- [MATERIAL FOR THE TASK]:

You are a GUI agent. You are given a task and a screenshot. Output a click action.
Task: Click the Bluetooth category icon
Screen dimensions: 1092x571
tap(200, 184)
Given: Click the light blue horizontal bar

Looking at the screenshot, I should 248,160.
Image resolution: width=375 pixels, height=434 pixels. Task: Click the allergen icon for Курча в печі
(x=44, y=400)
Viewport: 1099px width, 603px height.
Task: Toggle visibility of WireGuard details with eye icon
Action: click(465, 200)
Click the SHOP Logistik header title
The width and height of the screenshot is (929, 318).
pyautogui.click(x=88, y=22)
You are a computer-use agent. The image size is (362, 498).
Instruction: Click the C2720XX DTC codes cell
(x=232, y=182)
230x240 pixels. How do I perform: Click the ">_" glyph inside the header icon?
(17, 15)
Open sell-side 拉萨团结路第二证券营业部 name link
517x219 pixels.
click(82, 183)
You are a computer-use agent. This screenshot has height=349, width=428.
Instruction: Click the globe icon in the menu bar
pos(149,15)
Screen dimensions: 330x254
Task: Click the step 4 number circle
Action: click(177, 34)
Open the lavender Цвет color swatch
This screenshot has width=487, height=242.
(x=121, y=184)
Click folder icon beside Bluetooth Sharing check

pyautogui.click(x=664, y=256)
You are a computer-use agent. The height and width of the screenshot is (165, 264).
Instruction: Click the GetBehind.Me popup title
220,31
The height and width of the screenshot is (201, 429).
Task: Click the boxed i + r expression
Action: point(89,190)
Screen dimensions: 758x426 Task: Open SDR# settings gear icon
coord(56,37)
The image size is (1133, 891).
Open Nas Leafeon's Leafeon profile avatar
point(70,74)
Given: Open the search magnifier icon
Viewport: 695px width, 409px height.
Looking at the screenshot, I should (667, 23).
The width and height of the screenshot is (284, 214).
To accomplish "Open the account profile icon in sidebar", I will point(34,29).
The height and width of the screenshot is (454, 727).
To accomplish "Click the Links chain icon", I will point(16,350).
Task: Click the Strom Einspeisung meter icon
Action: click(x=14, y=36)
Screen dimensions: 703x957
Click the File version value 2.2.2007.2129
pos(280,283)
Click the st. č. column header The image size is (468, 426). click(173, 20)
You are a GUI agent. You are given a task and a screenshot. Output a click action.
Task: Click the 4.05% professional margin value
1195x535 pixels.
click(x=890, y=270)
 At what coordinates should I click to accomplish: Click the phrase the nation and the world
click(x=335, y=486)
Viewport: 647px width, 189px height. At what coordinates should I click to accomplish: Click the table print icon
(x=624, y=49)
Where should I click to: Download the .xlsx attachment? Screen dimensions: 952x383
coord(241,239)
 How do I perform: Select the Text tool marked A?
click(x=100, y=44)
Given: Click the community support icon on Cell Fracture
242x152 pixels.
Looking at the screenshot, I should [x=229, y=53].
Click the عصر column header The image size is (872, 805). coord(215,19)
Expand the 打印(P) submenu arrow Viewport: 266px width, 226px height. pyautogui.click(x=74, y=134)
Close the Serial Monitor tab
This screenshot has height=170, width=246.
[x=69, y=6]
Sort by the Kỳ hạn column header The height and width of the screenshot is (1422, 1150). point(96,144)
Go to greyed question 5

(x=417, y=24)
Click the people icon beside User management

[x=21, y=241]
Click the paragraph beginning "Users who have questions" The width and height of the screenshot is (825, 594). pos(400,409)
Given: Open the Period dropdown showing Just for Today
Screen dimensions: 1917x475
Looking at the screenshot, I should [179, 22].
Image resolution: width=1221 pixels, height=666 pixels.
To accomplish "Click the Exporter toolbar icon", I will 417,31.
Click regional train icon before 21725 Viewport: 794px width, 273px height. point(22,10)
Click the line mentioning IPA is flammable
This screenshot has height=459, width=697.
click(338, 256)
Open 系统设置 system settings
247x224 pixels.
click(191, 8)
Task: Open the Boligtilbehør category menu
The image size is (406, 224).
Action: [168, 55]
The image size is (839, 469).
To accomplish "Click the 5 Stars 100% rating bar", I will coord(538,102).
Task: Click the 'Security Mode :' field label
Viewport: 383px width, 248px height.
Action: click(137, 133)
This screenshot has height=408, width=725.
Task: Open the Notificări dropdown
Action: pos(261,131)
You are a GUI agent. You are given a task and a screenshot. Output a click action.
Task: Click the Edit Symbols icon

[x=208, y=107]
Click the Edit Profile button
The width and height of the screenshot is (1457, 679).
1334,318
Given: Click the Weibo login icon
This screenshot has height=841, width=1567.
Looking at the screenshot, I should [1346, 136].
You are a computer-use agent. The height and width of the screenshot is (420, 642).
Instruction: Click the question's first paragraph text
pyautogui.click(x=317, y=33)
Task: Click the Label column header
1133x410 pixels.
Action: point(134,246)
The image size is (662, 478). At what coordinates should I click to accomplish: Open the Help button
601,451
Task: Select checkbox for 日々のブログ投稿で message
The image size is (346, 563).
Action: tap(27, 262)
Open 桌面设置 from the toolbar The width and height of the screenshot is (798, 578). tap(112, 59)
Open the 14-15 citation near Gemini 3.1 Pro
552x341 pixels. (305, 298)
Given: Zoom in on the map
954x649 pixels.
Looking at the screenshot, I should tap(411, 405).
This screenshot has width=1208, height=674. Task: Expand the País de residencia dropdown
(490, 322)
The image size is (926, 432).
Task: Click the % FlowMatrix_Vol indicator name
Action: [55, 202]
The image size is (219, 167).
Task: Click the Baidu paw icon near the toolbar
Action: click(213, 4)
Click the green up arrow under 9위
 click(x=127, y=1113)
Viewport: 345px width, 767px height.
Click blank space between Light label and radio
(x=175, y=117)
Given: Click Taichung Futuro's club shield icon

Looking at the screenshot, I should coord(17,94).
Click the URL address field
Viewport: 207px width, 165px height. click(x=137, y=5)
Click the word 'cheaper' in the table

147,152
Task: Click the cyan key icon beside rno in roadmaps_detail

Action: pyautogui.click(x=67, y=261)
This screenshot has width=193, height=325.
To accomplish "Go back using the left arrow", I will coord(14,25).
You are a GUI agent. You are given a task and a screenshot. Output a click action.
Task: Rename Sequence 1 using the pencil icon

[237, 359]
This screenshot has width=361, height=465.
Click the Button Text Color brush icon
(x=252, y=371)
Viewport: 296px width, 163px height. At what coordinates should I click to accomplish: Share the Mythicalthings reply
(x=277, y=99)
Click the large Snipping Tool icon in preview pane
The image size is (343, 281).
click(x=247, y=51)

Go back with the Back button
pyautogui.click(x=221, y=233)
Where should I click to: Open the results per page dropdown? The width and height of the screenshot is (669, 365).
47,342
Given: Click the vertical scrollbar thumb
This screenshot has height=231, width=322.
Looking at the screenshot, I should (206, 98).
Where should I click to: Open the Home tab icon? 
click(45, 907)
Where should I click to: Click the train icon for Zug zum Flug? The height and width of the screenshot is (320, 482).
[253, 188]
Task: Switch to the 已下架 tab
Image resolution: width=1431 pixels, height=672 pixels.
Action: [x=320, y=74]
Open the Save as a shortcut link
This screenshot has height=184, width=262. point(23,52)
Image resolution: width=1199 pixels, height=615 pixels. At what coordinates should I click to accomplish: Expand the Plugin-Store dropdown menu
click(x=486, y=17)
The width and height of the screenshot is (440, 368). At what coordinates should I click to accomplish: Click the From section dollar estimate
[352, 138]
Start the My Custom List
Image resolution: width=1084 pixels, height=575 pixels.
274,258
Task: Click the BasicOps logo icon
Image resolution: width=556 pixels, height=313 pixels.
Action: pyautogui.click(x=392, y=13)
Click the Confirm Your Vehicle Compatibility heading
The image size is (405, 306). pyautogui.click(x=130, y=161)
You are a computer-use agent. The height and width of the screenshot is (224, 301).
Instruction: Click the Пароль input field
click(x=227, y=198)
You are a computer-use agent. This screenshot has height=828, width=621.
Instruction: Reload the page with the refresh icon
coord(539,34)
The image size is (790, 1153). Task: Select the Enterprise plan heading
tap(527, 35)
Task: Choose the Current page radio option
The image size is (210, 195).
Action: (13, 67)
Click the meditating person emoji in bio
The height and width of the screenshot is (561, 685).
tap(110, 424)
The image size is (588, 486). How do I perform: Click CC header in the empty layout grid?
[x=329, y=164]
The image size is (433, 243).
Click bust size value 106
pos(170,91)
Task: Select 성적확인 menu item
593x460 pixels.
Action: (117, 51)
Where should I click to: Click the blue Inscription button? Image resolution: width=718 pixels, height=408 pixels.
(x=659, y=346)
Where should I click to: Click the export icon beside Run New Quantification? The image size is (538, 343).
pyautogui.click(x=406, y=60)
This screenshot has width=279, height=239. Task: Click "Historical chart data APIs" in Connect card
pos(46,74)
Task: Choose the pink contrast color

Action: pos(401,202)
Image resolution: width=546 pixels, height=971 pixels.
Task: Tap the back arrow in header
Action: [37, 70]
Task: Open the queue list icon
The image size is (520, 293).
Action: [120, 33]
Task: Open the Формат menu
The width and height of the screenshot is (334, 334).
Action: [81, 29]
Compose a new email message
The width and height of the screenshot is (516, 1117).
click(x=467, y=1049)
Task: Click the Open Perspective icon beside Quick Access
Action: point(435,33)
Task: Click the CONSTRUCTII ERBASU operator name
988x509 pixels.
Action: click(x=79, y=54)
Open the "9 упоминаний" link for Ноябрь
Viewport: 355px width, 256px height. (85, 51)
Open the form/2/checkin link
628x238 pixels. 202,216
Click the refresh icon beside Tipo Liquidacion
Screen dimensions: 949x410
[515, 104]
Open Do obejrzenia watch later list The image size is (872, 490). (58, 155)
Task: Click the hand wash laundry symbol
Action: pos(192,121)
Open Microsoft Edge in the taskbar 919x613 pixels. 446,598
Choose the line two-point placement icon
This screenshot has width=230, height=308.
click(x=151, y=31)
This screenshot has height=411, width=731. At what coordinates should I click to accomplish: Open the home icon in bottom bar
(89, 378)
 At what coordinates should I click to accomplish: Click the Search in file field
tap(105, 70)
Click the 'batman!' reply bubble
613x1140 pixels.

- [EXERCISE AIM]: Within the entries above, find the string "agent" and return each line that holds it.

- [OUTPUT BELOW]:
You are a GUI agent. You are given a task and a screenshot. Output a click action.
You are a computer-use agent. The image size is (362, 498).
You are a computer-use agent. This screenshot has height=349, width=428.
You are a computer-use agent. The height and width of the screenshot is (165, 264).
You are a GUI agent. You are given a task and a screenshot. Output a click action.
You are a GUI agent. You are given a task and a screenshot. Output a click action.
You are a computer-use agent. The height and width of the screenshot is (420, 642).
You are a GUI agent. You are given a task and a screenshot. Output a click action.
You are a computer-use agent. The height and width of the screenshot is (224, 301).
You are a computer-use agent. This screenshot has height=828, width=621.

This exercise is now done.